Hypothesis: We tested the hypothesis that risk of CAD could be mediated through GxE interactions between known susceptibility variants and PM_2.5 levels.

Methods: Logistic regression was used to test 320 CAD loci for GxE interactions with PM_2.5 in the GeneBank and UK Biobank cohorts (total n=381,867). Expression quantitative trait locus (eQTL) data, in vitro transcriptomics profiling of human endothelial cells exposed to diesel exhaust or diesel exhaust particles (DEP) extract, and in vivo gene expression analyses of aortas from mice exposed to DEP or filtered air were used to prioritize positional candidate genes.

Results: In the UK Biobank, CAD risk increased with a 2SD rise in PM_2.5 (OR=1.11, 95% CI 1.08-1.14; P=8.2x10^-13), NO₂ (OR=1.06, 95% CI 1.03-1.09; P=6.8x10^-5), and NO_x (OR=1.07, 95% CI 1.04-1.10; P=7.4x10^-7).
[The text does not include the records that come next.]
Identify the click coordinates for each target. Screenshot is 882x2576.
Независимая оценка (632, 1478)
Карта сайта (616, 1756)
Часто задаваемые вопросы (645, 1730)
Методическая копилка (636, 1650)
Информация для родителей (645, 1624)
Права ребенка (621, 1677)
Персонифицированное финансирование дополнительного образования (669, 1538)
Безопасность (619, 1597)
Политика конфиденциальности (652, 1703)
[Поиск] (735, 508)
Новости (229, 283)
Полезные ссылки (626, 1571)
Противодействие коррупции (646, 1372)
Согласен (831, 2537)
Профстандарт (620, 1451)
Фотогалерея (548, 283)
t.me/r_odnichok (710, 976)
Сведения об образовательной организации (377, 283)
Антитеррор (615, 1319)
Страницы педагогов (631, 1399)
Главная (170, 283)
A GxE interaction was identified with a variant (rs6494488; A>G) on chromosome 15 (P-int=1.2x10^-4). PM_2.5 exposure increased CAD risk more in AA homozygotes (OR=1.28, 95% CI 1.25-1.32; P=8.4x10^-60) than in AG heterozygotes (OR=1.17, 95% CI 1.11-1.23; P=1.4x10^-9) but not in GG homozygotes (OR=1.06, 95% CI 0.92-1.22; P=0.42). Of the genes at this locus, the A allele was only associated with lower TRIP4 mRNA in cardiometabolic tissues, with TRIP4 ~11% lower in CAD aortas than controls (P=2.7x10^-4). Human endothelial cells exposed to diesel exhaust or DEP extract in data sets showed reduced TRIP4 expression (P=2.8x10^-4 and P=0.02, respectively). Long-term exposure of mice to DEP decreased mRNA levels of Trip4 (P=5.9x10^-3) in the aorta but not any other positional candidate gene at the chromosome 15 locus.

Conclusions: These results support the concept that risk of CAD can be influenced through interactions between genetic factors and air pollution exposure and suggest that one such GxE interaction at a chromosome 15 locus is potentially mediated by the athero-protective properties of TRIP4 at the level of the vessel wall.